Unable to validate passwordhash+salt created using php password_hash() using jBcrypt

Question

We are migrating our authentication module from PHP to Java. Currently the password hash+salt is stored in the database using BCrypt algorithm. This value is generated by using PHP's password_hash() function. For validating plain text password, we are using PHP's password_verify() function.

PHP code

$hash = password_hash($password,PASSWORD_DEFAULT); //stored in db

if(password_verify($candidate,$hash)===TRUE) { //$hash fetched from DB
    echo "valid";
}

For migrating this auth module to Java, we are using jBCrypt library by using jBCrypt-0.4.jar

Java code

private static String hashPassword(String password) {
    String hashed = BCrypt.hashpw(password, BCrypt.gensalt());
    return hashed;
}

private static boolean checkpasword(String candidate, String hashed){
    boolean matches = false;

    if (BCrypt.checkpw(candidate, hashed)){
        matches = true;
    }

    return matches;
}

However, the passwordhash+salt generated from php is not being validated in java. For the string 'abcd' , the hash+salt generated is

PHP - $2y$10$SA4iLMAniuNO6p9P1ZJElePaJvlN5eHGZ2dDt2Mutle4FQr1OY4hC

Java - $2a$10$YnqJT5NPCPTI8qKBbLfgIOIOW4eckdbE1R85tJGNRUJKmxz1TLkWG

When I tried matching the string generated using PHP in Java using

 if (BCrypt.checkpw("abcd", "$2y$10$SA4iLMAniuNO6p9P1ZJElePaJvlN5eHGZ2dDt2Mutle4FQr1OY4hC")){
    matches = true;
} 

I was getting the below

Exception in thread "main" java.lang.IllegalArgumentException: Invalid salt revision at org.mindrot.jbcrypt.BCrypt.hashpw(BCrypt.java:665) at org.mindrot.jbcrypt.BCrypt.checkpw(BCrypt.java:764)...`

How do I make both compatible ?

Answer 1

The hash generated by password_hash() in PHP includes the salt. Which means when you're checking it against the plain-text password, the same salt is used to generate a hash against the plain-text password, and the two hashes are compared in a constant time manner for verification.

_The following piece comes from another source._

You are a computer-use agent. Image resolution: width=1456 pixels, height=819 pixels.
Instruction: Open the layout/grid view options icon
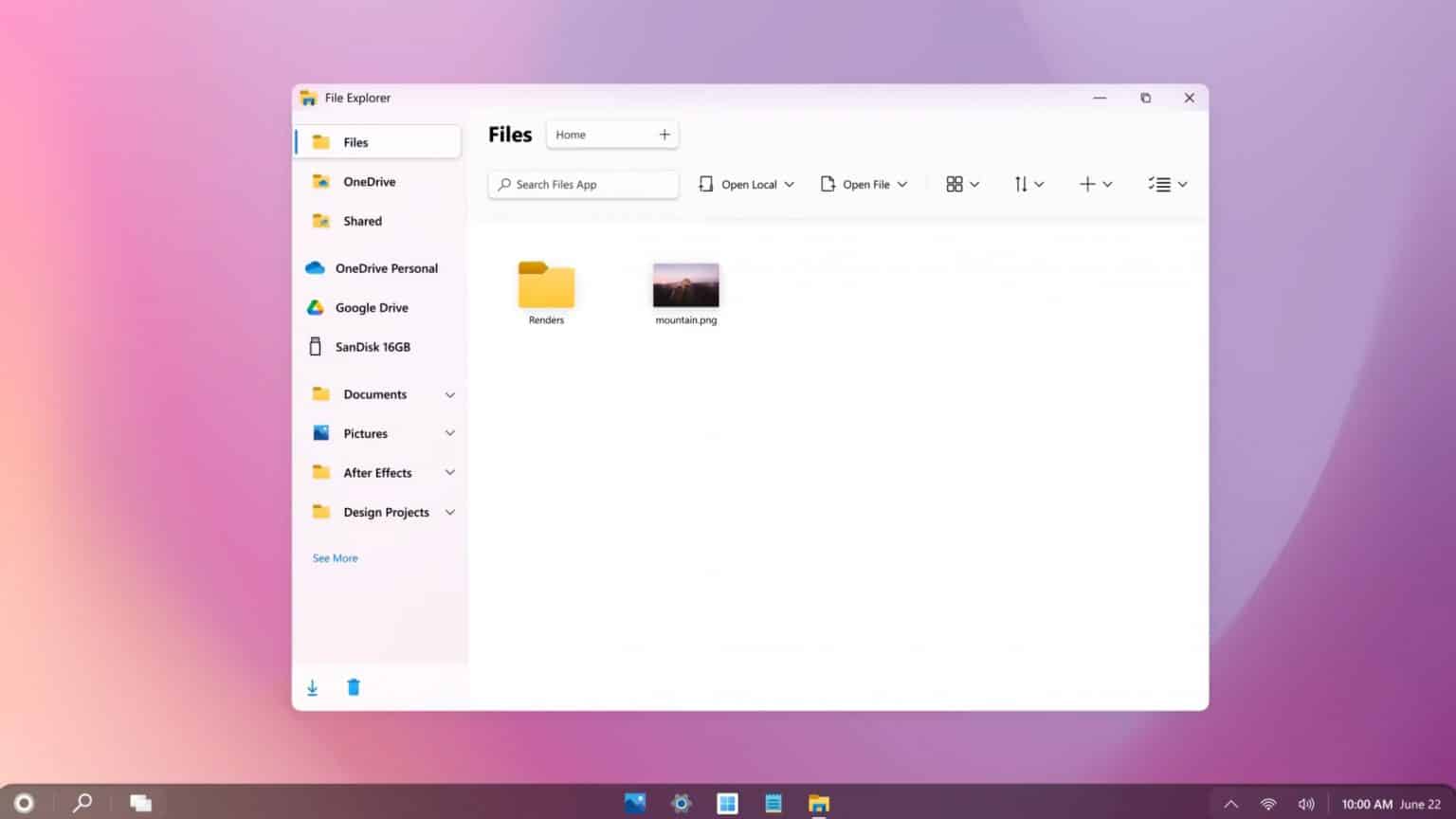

What you're doing in Java is generating a different salt each time, which means you can't compare the two. Your Java implementation is using a different version, denoted by the $2a$ in your hash. Notice PHP is using $2y$ and the salts are clearly different.

From the PHP manual

Versions of PHP before 5.3.7 only support "$2a$" as the salt prefix: PHP 5.3.7 introduced the new prefixes to fix a security weakness in the Blowfish implementation. Please refer to » this document for full details of the security fix, but to summarise, developers targeting only PHP 5.3.7 and later should use "$2y$" in preference to "$2a$".

So you shouldn't be generating a new hash in Java to validate the existing hash that was generated by PHP and stored in your database. Instead, supply the stored hash to BCrypt.checkpasword for validation.